Last week, I explained why I believe IBM is a good buy right now. It’s entering a period in its revenue cycle that typically hands investors the strongest gains in the company’s fiscal year.

I also believe IBM – and other companies – is a great way to play the emerging AI wave that’s taking over many sectors.

Second to IBM is Microsoft (Nasdaq: MSFT) – currently the most valuable company in the U.S. – with more than 5,900 patents.

But China’s presence in the AI space is just as impressive. The study found that Chinese organizations make up 17 of the top 20 academic institutions in AI patenting.

Big Data, Real Answers

Use of AI is becoming widespread and more pervasive than many realize.

Just last week, The New York Times reported that U.S. businesses have been using spy satellites to monitor the manufacturing output in China.

They’ve done so because the Chinese government has stopped reporting key metrics in an attempt to obscure its economic slowdown in the midst of the ongoing trade war with the U.S.

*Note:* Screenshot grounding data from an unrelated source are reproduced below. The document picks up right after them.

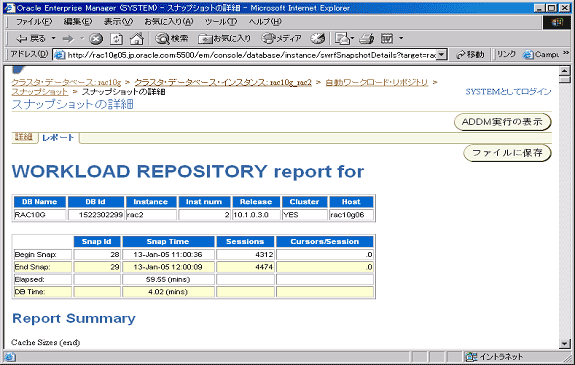The width and height of the screenshot is (575, 365).
Task: Open the ツール(T) menu
Action: 220,22
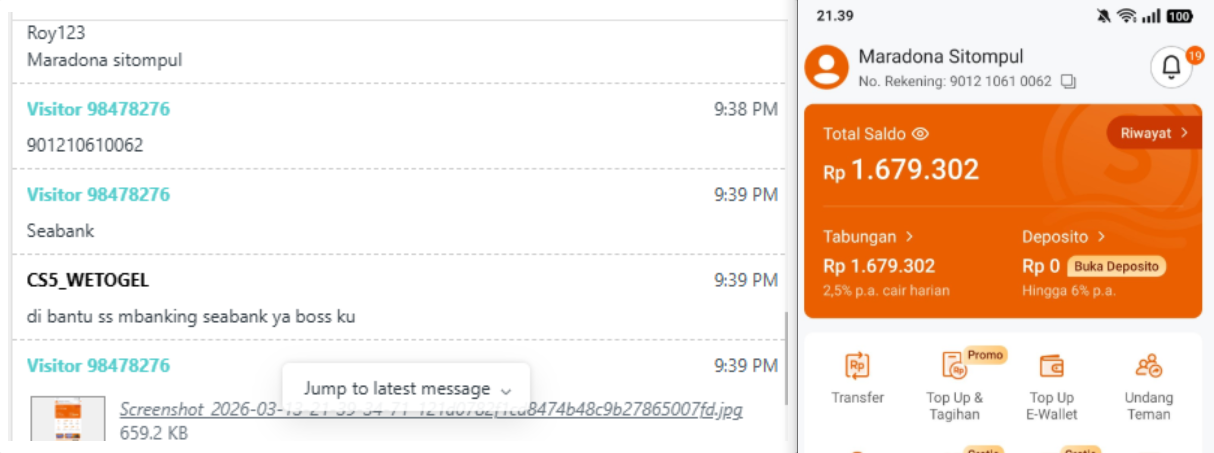Click the Maradona Sitompul account name
Image resolution: width=1214 pixels, height=453 pixels.
(941, 57)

In an effort to gain an information advantage, a San Francisco-based firm called SpaceKnow has been using high-altitude surveillance imagery to track the health of local factories in the Chinese province of Guangdong.

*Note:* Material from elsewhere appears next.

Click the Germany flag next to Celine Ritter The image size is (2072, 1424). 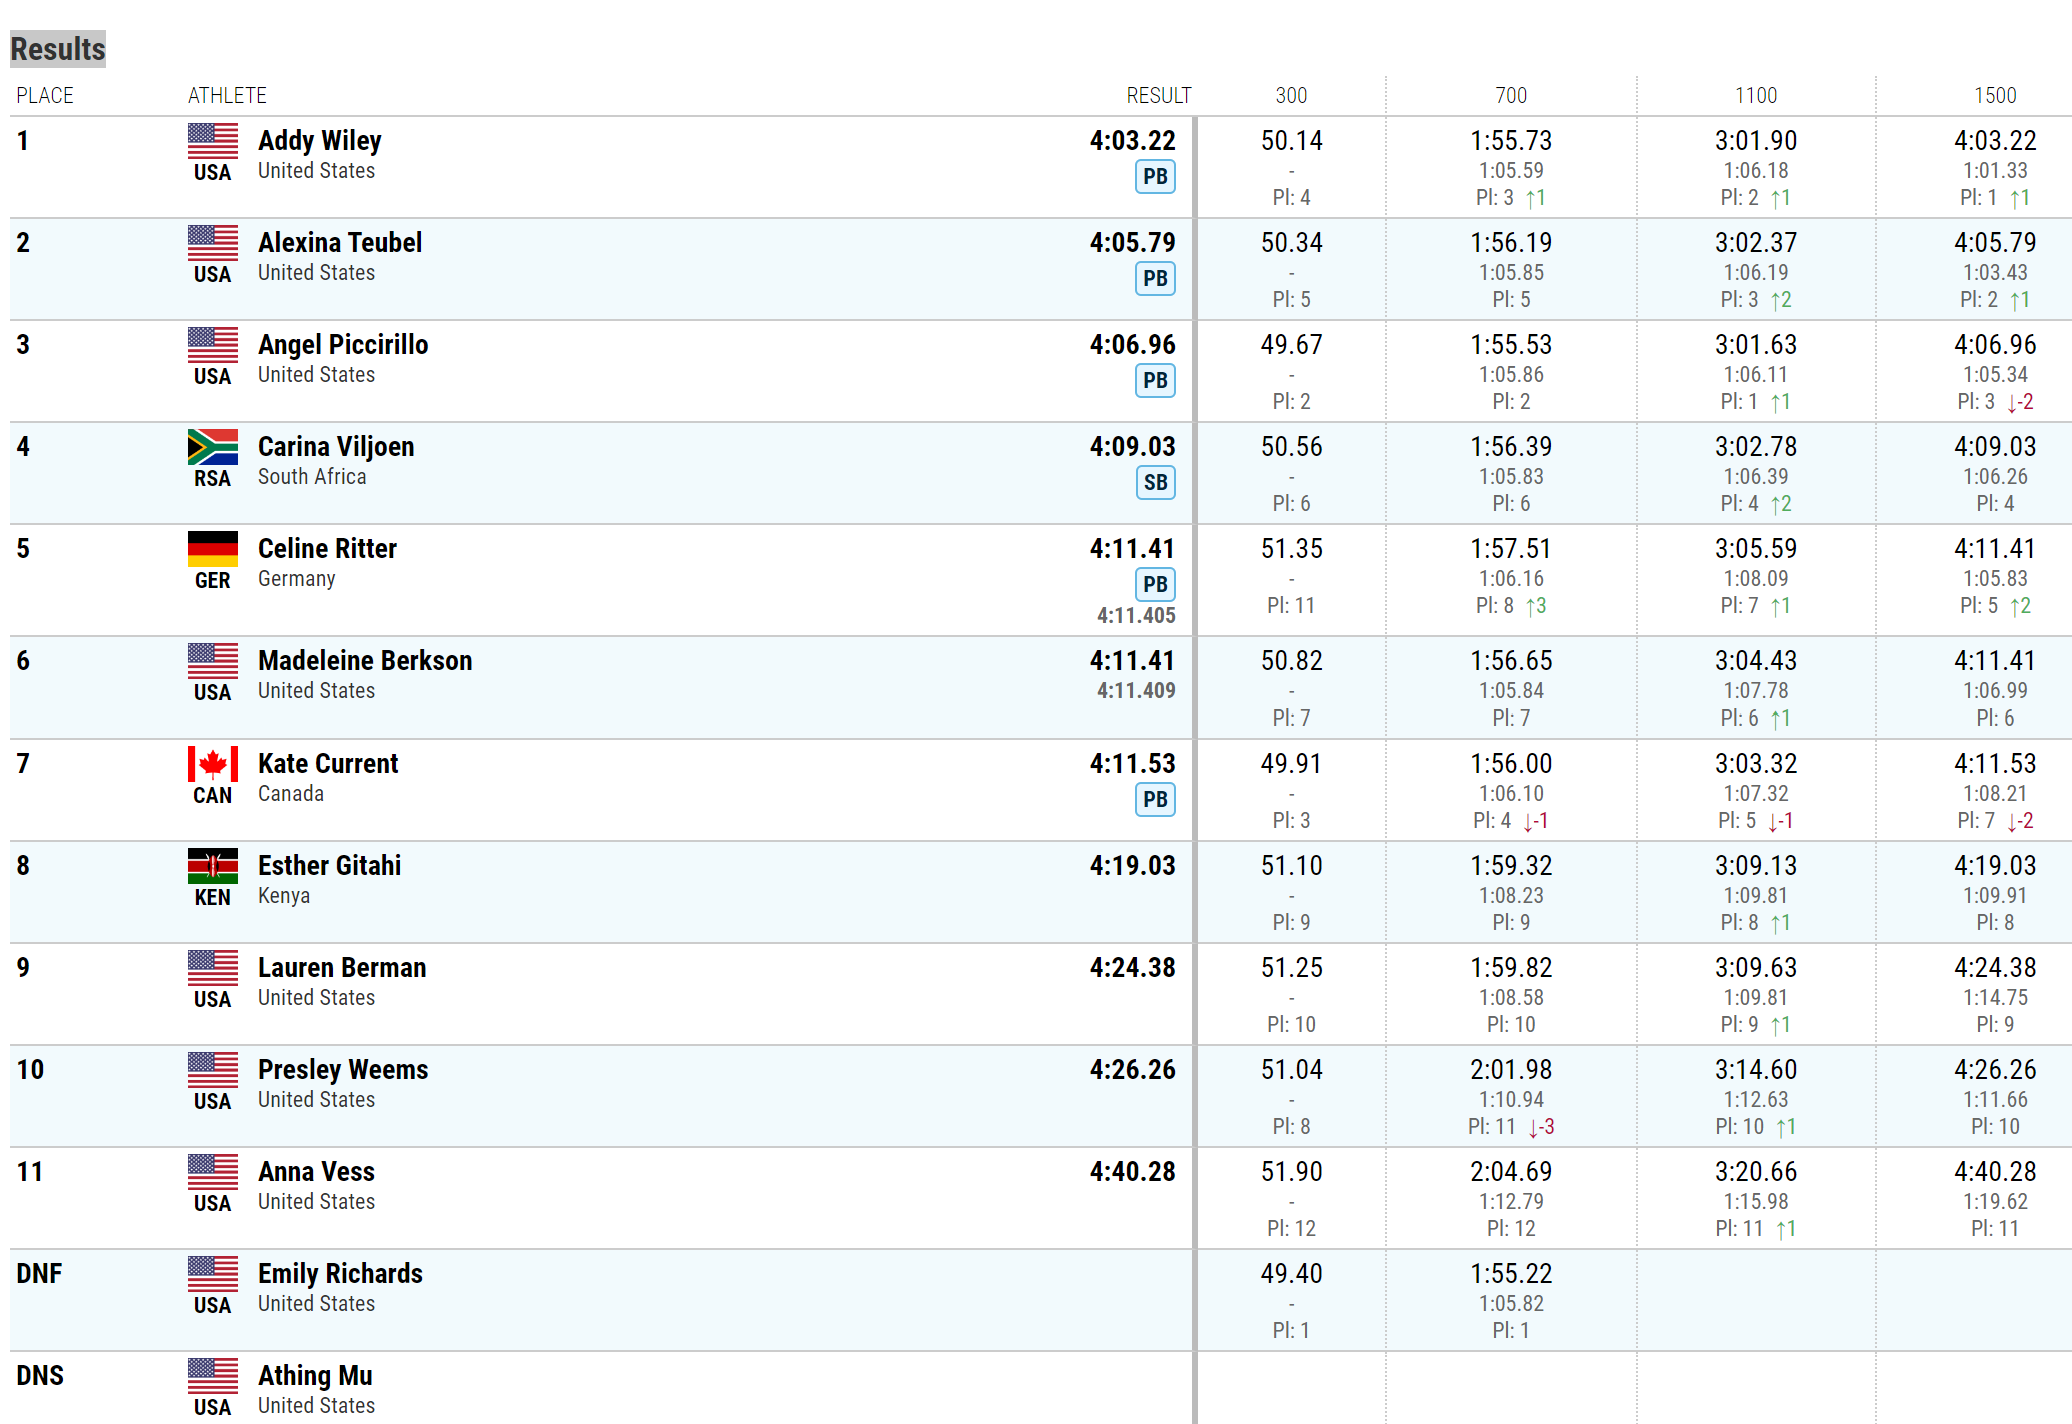[x=213, y=549]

These images are analyzed using SpaceKnow’s “geospatial analysis engine.” It’s a machine learning program that can track and monitor everything from car and airline traffic to shipping vessels, agricultural development and even manufacturing activity.

This technology is just one of the many ways AI is making use of big data to solve real-world problems.

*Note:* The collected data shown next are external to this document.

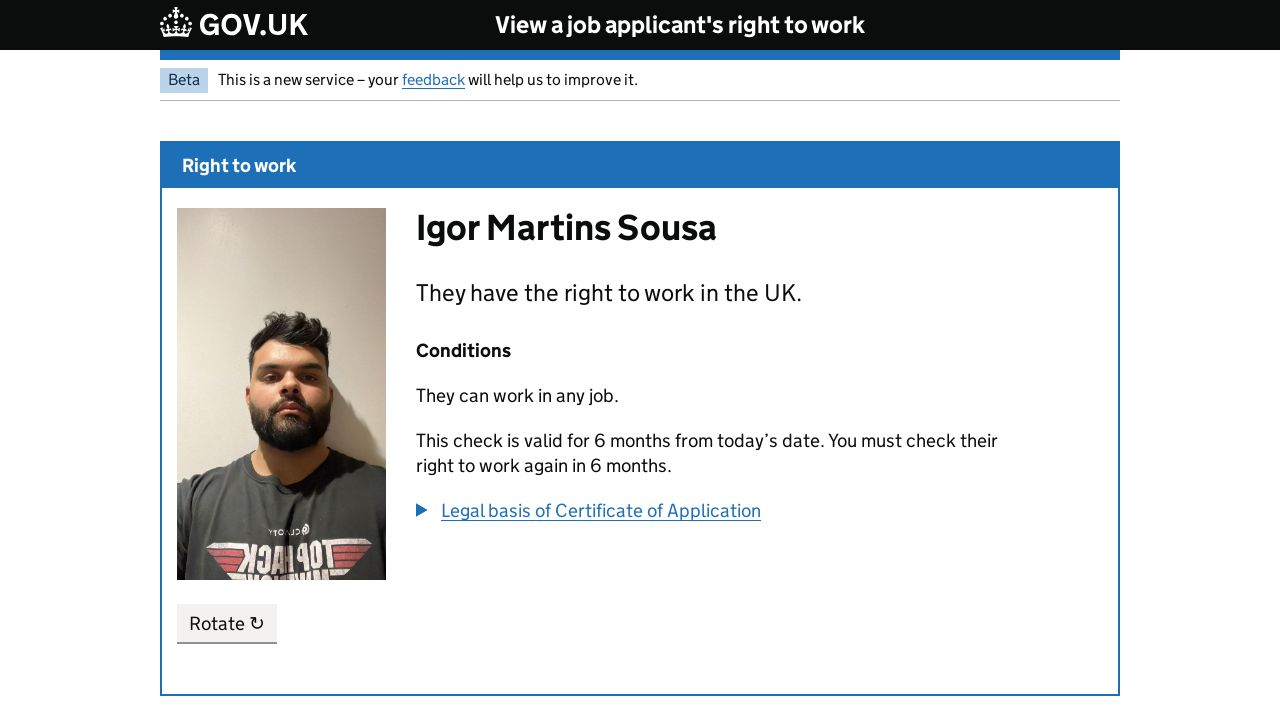Click the T-shirt graphic in the applicant photo
1280x720 pixels.
290,556
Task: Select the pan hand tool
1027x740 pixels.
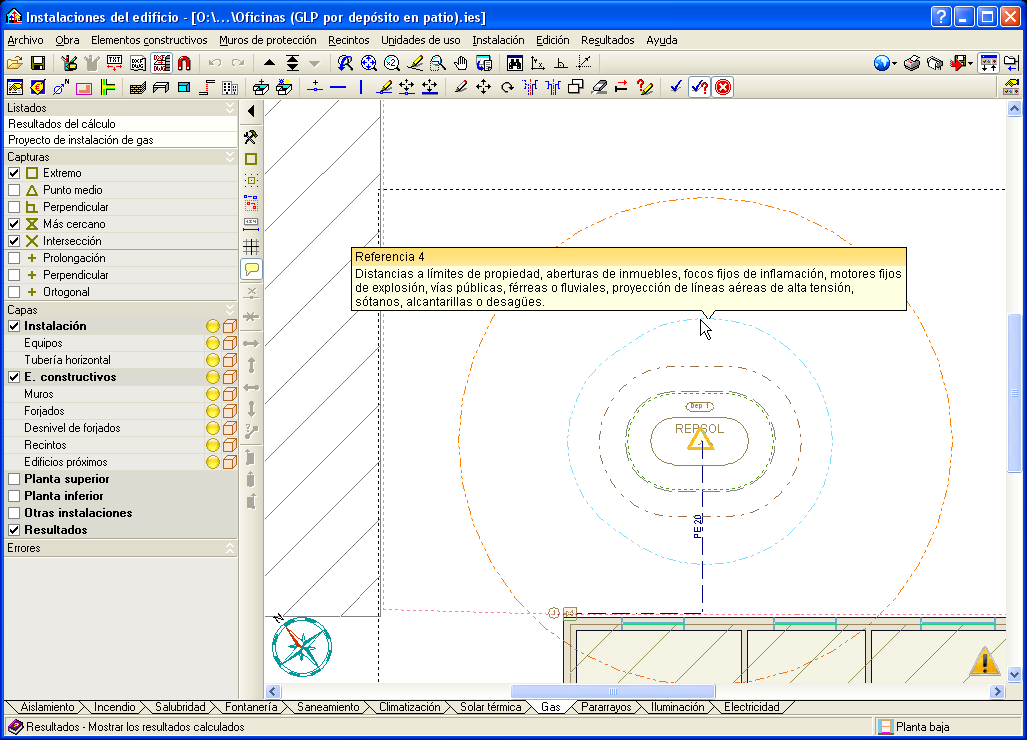Action: point(460,63)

Another example is healthcare, where machine learning is being heavily applied to both diagnostics and treatment development.

Health professionals are now able to identify patients with higher health risks by using predictive diagnostic tools. This technology can also detect early indications of some diseases, including cancer.

Play to Win

One way for investors to play the AI boom is through the iShares Robotics and Artificial Intelligence ETF (NYSE: IRBO).

This ETF (exchange-traded fund) tracks the global companies involved in both robotics and AI. These companies must earn at least half their revenue from operations related to those technologies, dominate at least 20% of the industry’s market share, or have $1 billion or more in annual revenue.

The ETF delivered a more than 12% gain in the month of January, greatly outpacing the broad market, as tracked by the S&P 500.

The biggest drivers of those gains have been tech players like Cloudera (NYSE: CLDR) – up more than 20% year to date – and CEVA Inc. (Nasdaq: CEVA), up 29%.

But a more aggressive, albeit speculative, way to trade the boom is with a leveraged play.

The Direxion Daily Robotics, Artificial Intelligence & Automation Index Bull 3X Shares ETF (NYSE: UBOT) is another play that adds three times leverage to magnify daily returns of its underlying stocks.

The Direxion ETF is also up big for the year… by twice as much as the iShares ETF and more than three times the performance of the broad market.

So keep an eye on AI… It’s definitely here to stay.